Recent cyber attacks on media giants such as the New York Times and The Washington Post have escalated concerns for strict internet regulations that would prevent future attacks. This has led the House of Representatives to pass the highly controversial Cyber Intelligence Sharing and Protection Act “CISPA” with 288-127 vote.
Last year, the Congress’s “CISPA” bill fell flat on its face, defeated by online freedom activists across the United States. Opponents to the bill are taking action again, including 300,000 who have already contacted Mike Rogers, Chair of the House Intelligence Committee. Another 100,000 or more signatures opposing “CISPA” have already been obtained on the White House’s own website.
Why people far and wide are opposing this controlling bill
The idea of “CISPA” was to allow companies to share internet traffic data with the government to detect possible cyber attacks. The idea has been rejected by internet freedom advocates and over 40 civil liberty organizations.
This power grab is creating an uproar; many are fed up with being monitored and force-fed information. A controlled internet sphere would enable a select few, the “CISPA,” to delegate what goes in and out of the internet.

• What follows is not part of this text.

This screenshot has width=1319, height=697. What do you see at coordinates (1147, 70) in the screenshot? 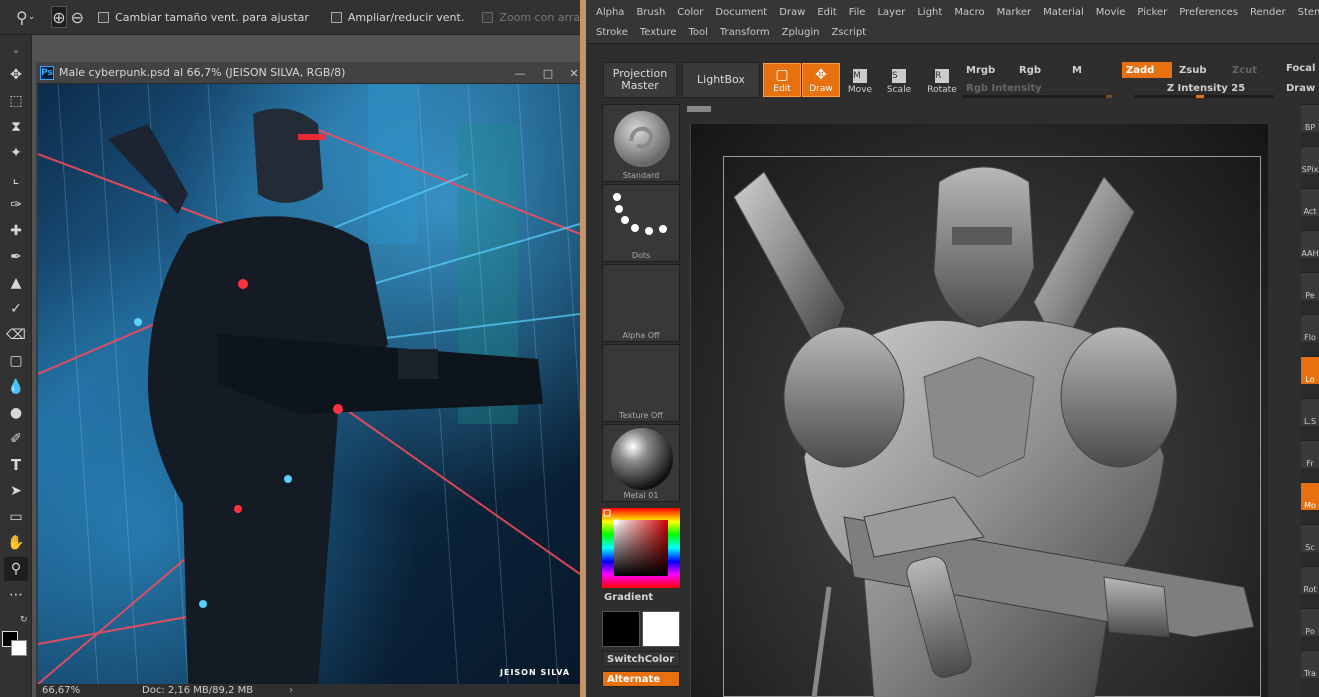
I see `zadd-button: Zadd` at bounding box center [1147, 70].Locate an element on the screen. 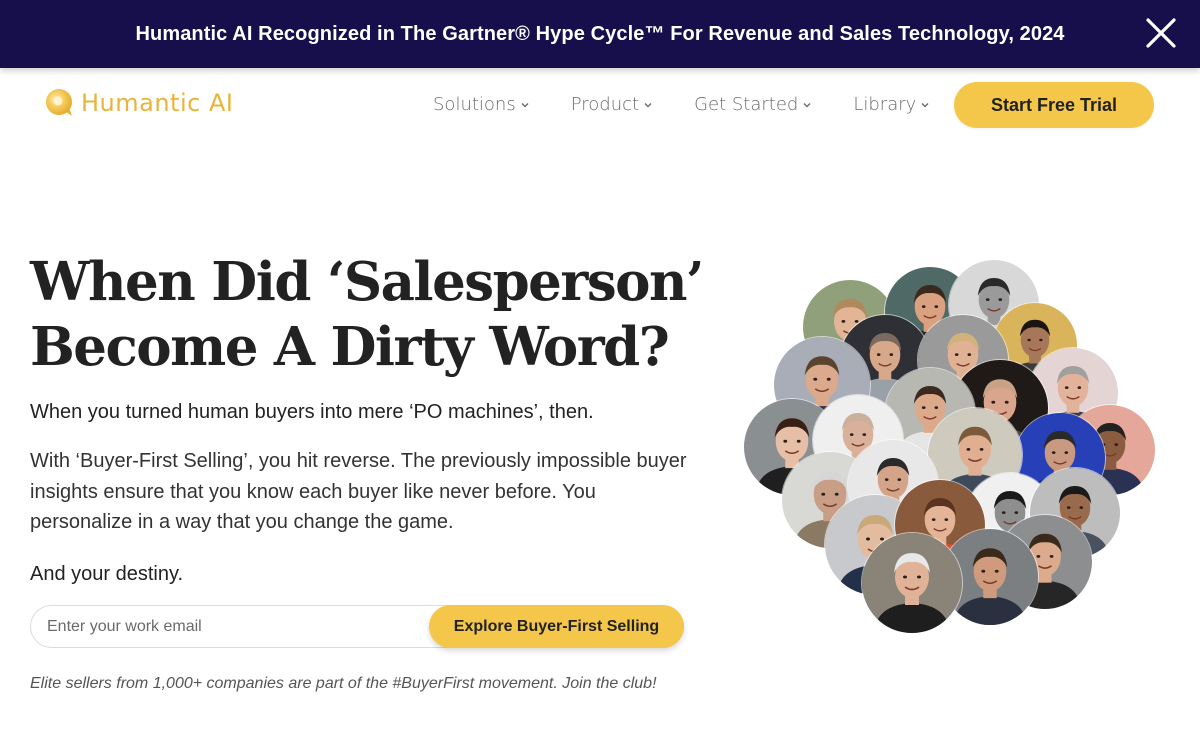 The image size is (1200, 750). nav-item-solutions: Solutions is located at coordinates (482, 104). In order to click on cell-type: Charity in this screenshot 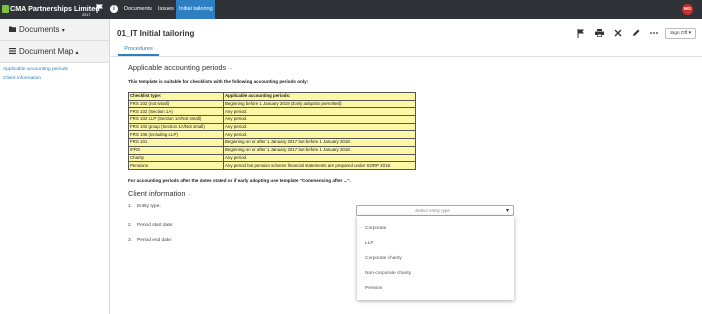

What information could government collect?
Information such as online chats, email content, browsing history, and bank records would all be up for grabs if this bill passes. The government’s national security network could become a government spy network that could gain legal access to anyone’s private online information.
Google, Facebook and Apple are in favor of “CISPA” bill
TechNet, the trade association that represents technology companies like Google, Apple and Facebook, has expressed support for CISPA in a recent letter written to the US House of Representatives.
Reddit co-founder Alexis Ohanian is hard at work, opposing CISPA. Ohanian recently posted a YouTube video calling for Google and Facebook to understand that CISPA would invalidate their current privacy policies with their respective user bases.
“If someone wants private access to our private home or to our mail, we ask them to go get a warrant, right?” Ohanian asks in his video. “CISPA” basically says, ‘Not necessary. Your digital privacy is irrelevant.'”
The death of new ideas
If sites like Facebook, Google, or Twitter complied with national or international regulations, the very essence of websites, free speech, and the internet would be destroyed. A controlled cyberspace would destroy new ideas as people become forced to comply with new globalist cyber rules and regulations.